Les réverbères : arts vivants

Faire entrer le doute

Onze personnes quittent leur fauteuil. Les voilà jurés devant répondre à une question : Thomas Stockmann est-il, aujourd’hui, un ennemi du peuple ? Christiane Jatahy et Wagner Moura ne montent pas L’Ennemi du peuple d’Henrik Ibsen. Ils en imaginent l’après-coup, lorsque le médecin banni réclame le droit de se défendre. Passionnant.

Ni juge ni avocats pour ce Un procès – après L’Ennemi du peuple, à découvrir à La Comédie de Genève en mai 2027 après Avignon cet été : Petra, sa fille, plaide pour lui ; Peter, son frère et toujours maire, soutient l’accusation. Autour d’eux, deux tables, des écrans, une caméra et tout l’appareil d’une vérité en train de se fabriquer.

D’emblée, l’acteur brésilien Wagner Moura (Troupe d’élite, la série Narcos, L’Agent secret pour lequel il a décroché le Prix d’interprétation masculine à Cannes, l’année dernière), qui fut un journaliste épris de vérité à la vie, fend la fiction. Il parle de flux d’informations personnalisés, de visages et de voix que les technologies peuvent contrefaire, de réalités devenues incompatibles. Puis il se désigne presque lui-même comme personnage, brouillant l’acteur et Thomas Stockmann.

Son constat prend acte du relativisme ambient si actuel : « Et c’est ce qui m’effraie. Parce qu’aujourd’hui, il n’y a plus de faits. Il n’y a plus que des versions. Et lorsque la vérité perd sa valeur, alors tout ceci – moi, vous, cet espace et tout ce qu’il représente – n’est plus qu’une mise en scène. L’information qui m’arrive est différente de celle qui vous arrive. Elle est différente de celle qui parvient à la personne assise à côté de vous, différente encore pour quelqu’un d’autre : tout dépend de vos recherches, de vos préférences, de ce que les systèmes ont appris de vous », dit-il en substance.

Pièces à conviction

Chaque document devient une pièce à conviction : film de famille, témoignages d’habitants dépendant du tourisme, expertise d’une chimiste en visioconférence, intervention du journaliste qui a retourné sa veste, paroles du fils adolescent, vidéo tremblée d’une dispute conjugale, enregistrement de l’assemblée publique où Stockmann s’est emporté.
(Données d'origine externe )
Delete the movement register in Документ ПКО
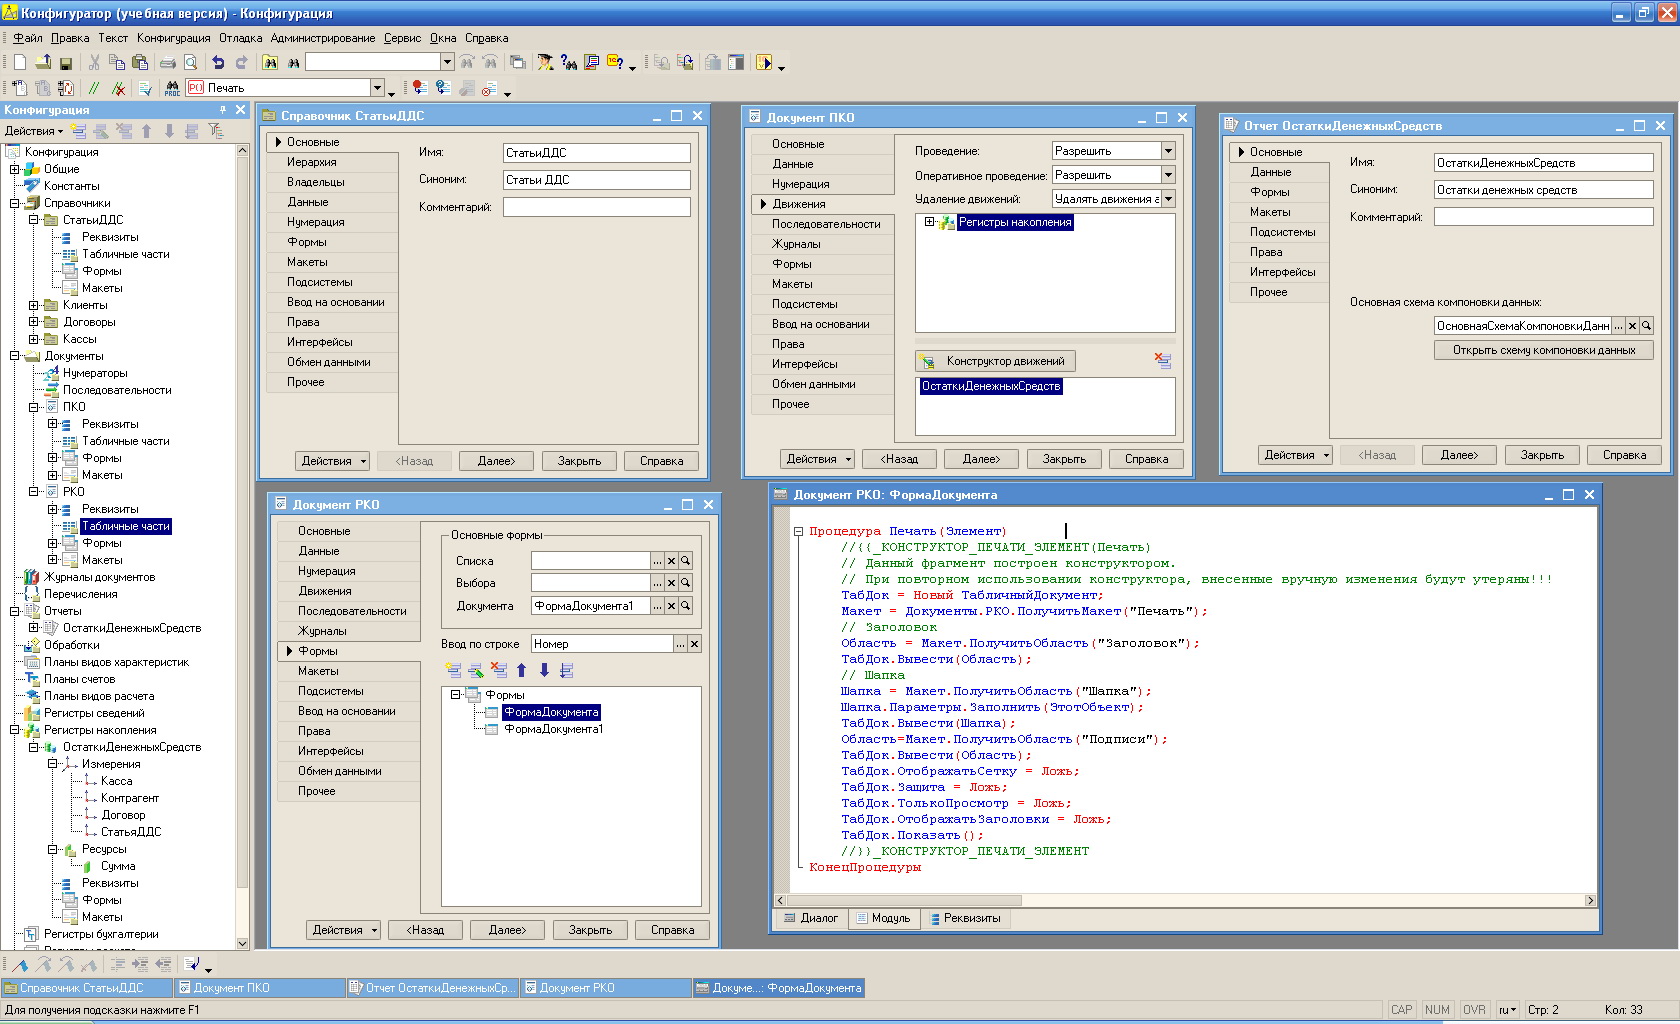This screenshot has height=1024, width=1680. [1162, 361]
Le cinéma ne sert pas d’illustration. Il recompose le passé et montre combien une image est toujours prise dans une stratégie. La même archive peut attendrir, accuser ou disculper selon celui qui la présente. Jatahy fait du montage une forme de contre-interrogatoire. Pourtant, plus les preuves s’accumulent, plus le procès promis comme indécidable se referme sur une conclusion difficile à éviter.

Ibsen après Ibsen

Le noyau du dramaturge norvégien Henrik Ibsen demeure intact. Dans une ville sortie de la crise grâce à ses bains, Thomas découvre que les eaux sont polluées. Les travaux nécessaires coûteraient cher, imposeraient une longue fermeture et ruineraient de nombreux habitants. Peter ne nie pas seulement un fait : il administre le prix politique de sa reconnaissance. Chez Ibsen, la presse soutient d’abord le médecin, espérant utiliser l’affaire contre les notables, puis l’abandonne quand elle comprend que les contribuables paieront la facture.
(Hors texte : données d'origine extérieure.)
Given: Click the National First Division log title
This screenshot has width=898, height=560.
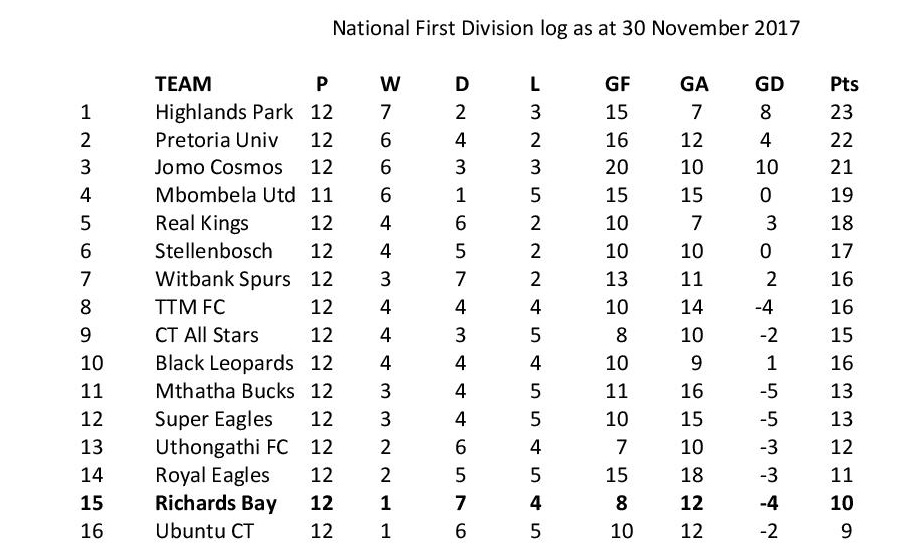Looking at the screenshot, I should 566,28.
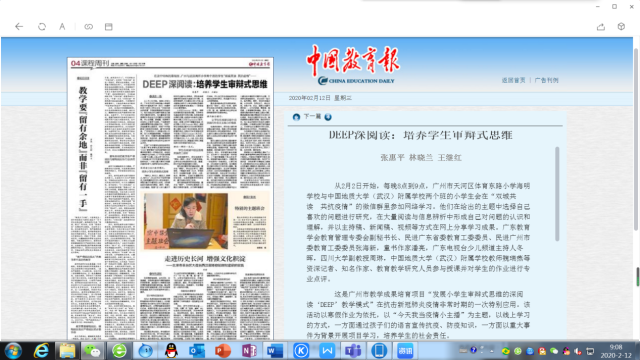Click the reading view page icon
The height and width of the screenshot is (360, 640).
[x=109, y=27]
La vérité circule dans un réseau de dépendances et de peurs. Jatahy et Moura conservent ce mécanisme, mais le déplacent au Brésil, précisent la contamination – du chrome hexavalent issu de l’industrie du cuir – et prolongent les conséquences du scandale. Le conflit a détruit une famille, dispersé les enfants et fait de la mort de Catarina, l’épouse de Thomas, une blessure centrale.

Absence et preuves

Ce déplacement vers l’intime est l’un des gestes les plus forts de la soirée. Chez Ibsen, Katrine mesure ce que l’héroïsme de son mari fait subir aux siens. Ici, son absence devient une plaie que les deux camps instrumentalisent. Peter diffuse une séquence où elle supplie Thomas de penser enfin à leur famille.
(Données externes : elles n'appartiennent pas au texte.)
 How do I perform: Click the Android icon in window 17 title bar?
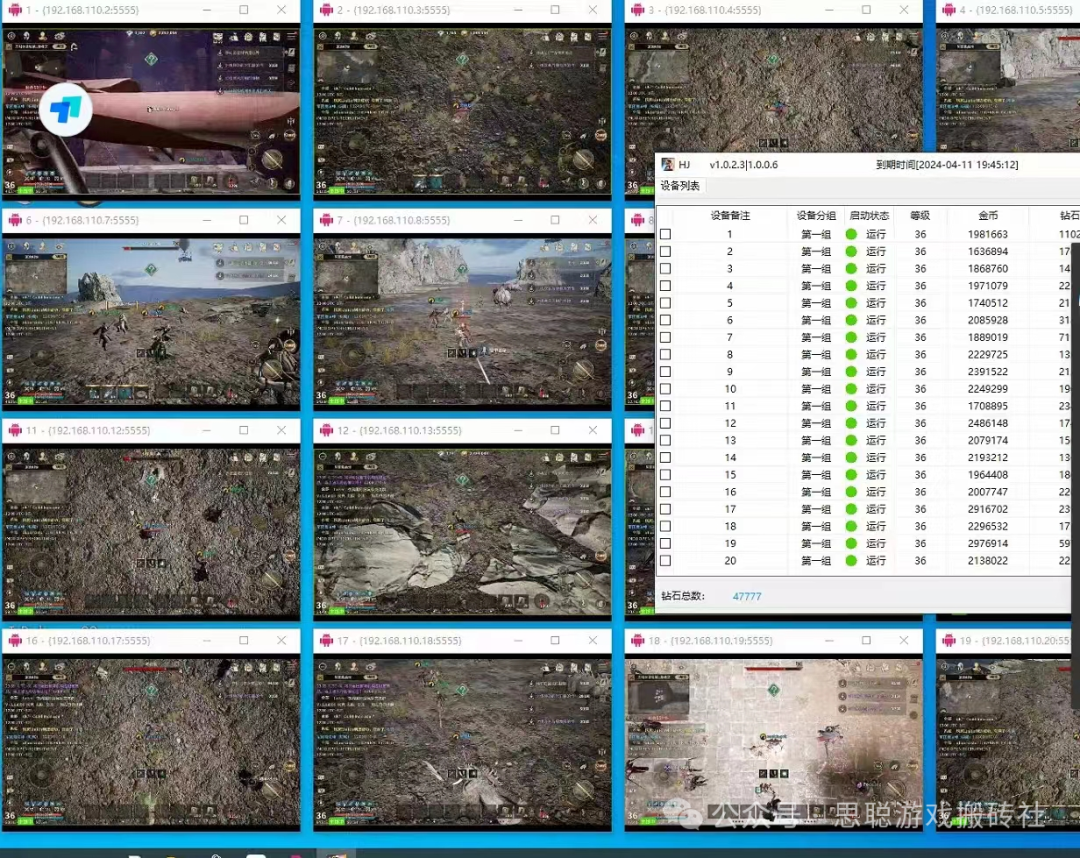point(326,641)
Petra transforme au contraire les images heureuses d’autrefois en preuve de la violence exercée contre un lanceur d’alerte. Le fils rappelle qu’il vit désormais chez son grand-père. La grande querelle sur la vérité se dépose soudain dans une voix d’enfant. Le spectacle montre alors des existences prises entre le danger sanitaire, la perte d’un salaire et l’obstination d’un homme qui, même lorsqu’il a raison, n’écoute plus toujours ceux qu’il prétend protéger.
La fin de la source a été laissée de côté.